Tuesday 30 December 2014

Commercialised art

I believe that Andy Warhol wrecked art. It was shorn from any aesthetic worth. You can now erect any random object in art gallery and accrue millions. It was mollified to the point of inanity. Warhol made art cute and cudly. Gone was the passion and hubris of the Renaissance, the Romantics and the Surrealists. Art became as cute - and disposable - as a coca-cola bottle or a cuddly toy.

When Andy Warhol arrived on the scene, it changed art irrevocably. His ilk dominate the market. People who dominate this market know how to control precisely because they are business people, not artists. What they offer isn't art. It is a vacuous commodity to be sold for billions. Warhol turned art into an advertisement and commodity. It tapped into the free market in a jiffy. Warhol revelled in the inanity of the free market. Unlike a great painter like Caspar Friedrich, he didn't discriminate from the drudgery of contemporary life. He merely swallowed it and regurgitated more pointless drudgery. I would take any day an artist who forensically examines phenomena and selects the remarkable, the transcendent. We are saturated with rubbish all the time by advertising. We don't need to go the art gallery to see more of it. If you want to use art to comment or critique the inanity of advertising - that's great. You shouldn't, however, mimic it.

Andy Warhol

The fact remains that these are businesspeople, not artists. 'Artists' like Tracey Emin and Damien Hirst are seen as exemplary by David Cameron. They are business people working in the private sector who make billions. They are reticent to pay tax. They just want to accrue as much wealth as possible, spend it as lavishly as possible, gain cachet and surround themselves with a coterie of sycophantic yes-men. Thatcherites see them as exemplary because they have managed to have some influence on the free market. Like a truly great businessperson, they have made billions out of something farcical.

There is a new breed of business fundamentalist/entrepeneur who is poisoning both culture and politics. It is the same sorry story as positivists and 'scientism,' but it is more sinister because it has a far wider reach.
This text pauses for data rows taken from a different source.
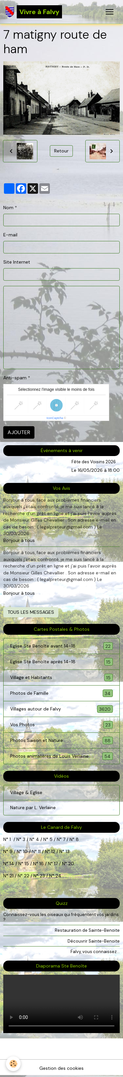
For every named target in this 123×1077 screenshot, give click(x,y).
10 (25, 851)
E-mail (10, 235)
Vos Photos (61, 724)
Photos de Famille (61, 693)
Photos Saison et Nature (61, 740)
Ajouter (19, 432)
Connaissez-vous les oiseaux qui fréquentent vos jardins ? (61, 917)
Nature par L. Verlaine (33, 807)
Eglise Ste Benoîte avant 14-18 (61, 646)
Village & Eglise (26, 792)
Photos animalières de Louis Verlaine (61, 756)
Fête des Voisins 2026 (94, 462)
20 (70, 864)
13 (68, 851)
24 (57, 876)
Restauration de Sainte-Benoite (87, 930)
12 (53, 851)
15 (26, 864)
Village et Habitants (61, 677)
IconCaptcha (55, 418)
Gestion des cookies (61, 1068)
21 (12, 876)
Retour (61, 151)
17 (56, 864)
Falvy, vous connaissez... (95, 951)
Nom (8, 207)
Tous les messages (31, 612)
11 (39, 851)
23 (42, 876)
Business has to be applied to education. As soon as you sell education, it turns it into a worthless commodity. Education should be a right. Universities are now virtually shopping centres. With little wisdom or knowledge to impart, they are awash with business courses and shopping precincts. Ludicrously, they seem to have more clubs and dance halls than library space. Instead of teaching how to think critically or originally, universities just teach students to be consumers. This malign 'business positivism' has also crept into 'high' art. You don't sell art which tackles big social/existential/moral topics; you sell gimmicky products to be scrutunised by bearded hipsters.

These 'gimmicky products' are simply kitsch with no intrinsic value. What does an unmade bed or a shark in a tank have to say? The supposed commentary in these works are shallowly imputed by critics. They are not intrinsic to the art.

In the end of the day, this will all blow over. Hirst and Emin will die with a lot of money in the pockets, but they won't go down in time as great artists. Nor will Warhol. All they can do is create zeitgeists. Most of the trends of our time will not leave a slightest dent in history. Today's painters and artists who are trackling big important questions will be remembered. They might be unnoticed now, but their work will manage to transcend time. All the likes of Warhol, Hirst and Emin can do is to conquer the free market. It is ephemeral. The outsiders and fringe artists, people who are marginalised by the bloated art market, will go down as the great artists of our day.